The virus is one of several types of hepatitis viruses that cause inflammation and affect your liver’s ability to function.

“You’re most likely to get hepatitis A from contaminated food or water or from close contact with a person or object that’s infected. Mild cases of hepatitis A don’t require treatment. Most people who are infected recover completely with no permanent liver damage.” Said Lesiba

He noted that practicing good hygiene, including washing hands frequently, is one of the best ways to protect against hepatitis A.

“Vaccines are available for people most at risk. Hepatitis A signs and symptoms typically don’t appear until you’ve had the virus for a few weeks. Being in close contact with a person who’s infected — even if that person has no signs or symptoms and having unprotected sex with someone who has the virus are some of the ways that it is transmittable.”

Hepatitis B

HBV is one of five types of viral hepatitis. The others are hepatitis C, D, and E. Each is a different type of virus, and types B and C are most likely to become chronic.

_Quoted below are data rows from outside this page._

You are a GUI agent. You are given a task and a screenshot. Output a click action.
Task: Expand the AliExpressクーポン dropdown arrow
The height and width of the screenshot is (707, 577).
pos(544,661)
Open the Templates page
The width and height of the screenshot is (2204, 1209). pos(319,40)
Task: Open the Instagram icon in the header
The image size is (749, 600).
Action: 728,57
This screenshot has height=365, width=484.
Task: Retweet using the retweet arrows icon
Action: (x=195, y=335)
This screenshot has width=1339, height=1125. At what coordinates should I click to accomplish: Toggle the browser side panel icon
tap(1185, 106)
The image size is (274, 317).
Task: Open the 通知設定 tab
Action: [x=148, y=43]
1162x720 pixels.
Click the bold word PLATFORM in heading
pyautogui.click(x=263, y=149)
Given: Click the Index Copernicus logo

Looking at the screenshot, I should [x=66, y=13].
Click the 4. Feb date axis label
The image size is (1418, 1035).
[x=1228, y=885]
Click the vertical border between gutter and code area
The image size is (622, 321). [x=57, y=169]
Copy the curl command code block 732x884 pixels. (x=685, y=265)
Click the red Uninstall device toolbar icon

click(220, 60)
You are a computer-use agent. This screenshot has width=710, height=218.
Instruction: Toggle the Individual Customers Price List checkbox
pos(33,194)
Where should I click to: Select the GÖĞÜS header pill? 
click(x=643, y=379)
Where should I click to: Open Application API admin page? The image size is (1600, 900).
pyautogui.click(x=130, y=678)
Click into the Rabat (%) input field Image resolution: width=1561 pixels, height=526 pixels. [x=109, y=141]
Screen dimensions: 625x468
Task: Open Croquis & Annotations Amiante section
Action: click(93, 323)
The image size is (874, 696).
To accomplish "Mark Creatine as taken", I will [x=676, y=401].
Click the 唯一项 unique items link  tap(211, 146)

Chronic hepatitis B develops slowly and the symptoms may not be noticeable unless complications develop. Similarly to other types, it is highly contagious and spreads through contact with infected blood and certain other bodily fluids.

“Although the virus can be found in saliva, it’s not spread through sharing utensils or kissing. It also doesn’t spread through sneezing, coughing, or breastfeeding. Symptoms of hepatitis B may not appear for 3 months after exposure and can last for 2–12 weeks. However, you are still contagious, even without symptoms. The virus can live outside the body for up to seven days.”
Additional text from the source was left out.